# Mix the letters



## nltomba (Jan 30, 2007)

The name Routan is derived from the name Touran which is VW's Minivan in Europe
I do not get why did not use that one in stead!


----------



## @McMike (Oct 9, 2002)

*Re: Mix the letters (nltomba)*

Just be glad they used "TOURAN" to get the letters....
I wouldn't want to be driving an TAPASS or a FLOG...


----------



## PaulAP (May 21, 2009)

*Touran?*

Has anyone with a Routan done this? Reversed the "T" and the "R" on the back of thier Routan to read "Touran"? 
If so have any pics?


----------



## tuanies (Oct 16, 2009)

nltomba said:


> The name Routan is derived from the name Touran which is VW's Minivan in Europe
> I do not get why did not use that one in stead!

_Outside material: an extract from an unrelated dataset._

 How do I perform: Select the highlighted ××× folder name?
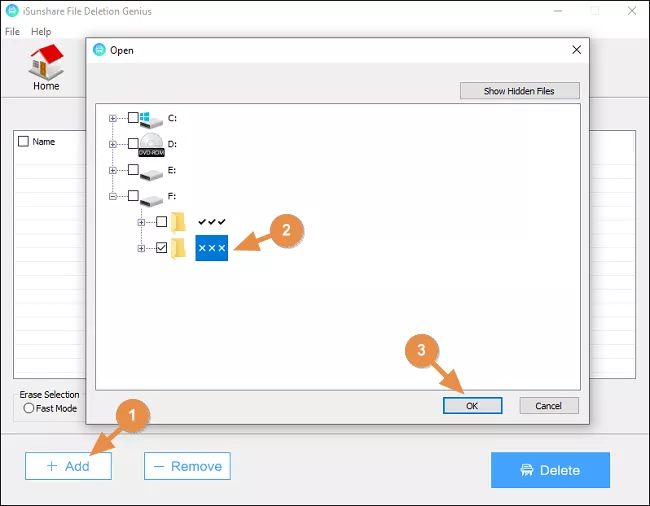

 Because the Touran is a lot smaller and the Routan is a repackaged Dodge Caravan / Chrysler Town & Country


----------



## VWroutanvanman (Feb 12, 2011)

*Croutan?*

The European VW vans are designated by the suffix "AN". Route 66 must play well in Germany because they picked Rout-an for our vans, but it could have been worse.


----------



## nater (Apr 10, 2000)

I'm gonna rearrange mine to read "ran out" because that's what I should have done when signing the paperwork for this baby.


----------



## luckeydoug1 (Feb 11, 2001)

nater said:


> I'm gonna rearrange mine to read "ran out" because that's what I should have done when signing the paperwork for this baby.


Perfect! Absolutely perfect. ...and I totally agree.


----------



## 71sbeetle (Apr 12, 2002)

nater said:


> I'm gonna rearrange mine to read "ran out" because that's what I should have done when signing the paperwork for this baby.


Yep, same here ! I do miss it a lot, but I don't miss the maintenance nightmare.


----------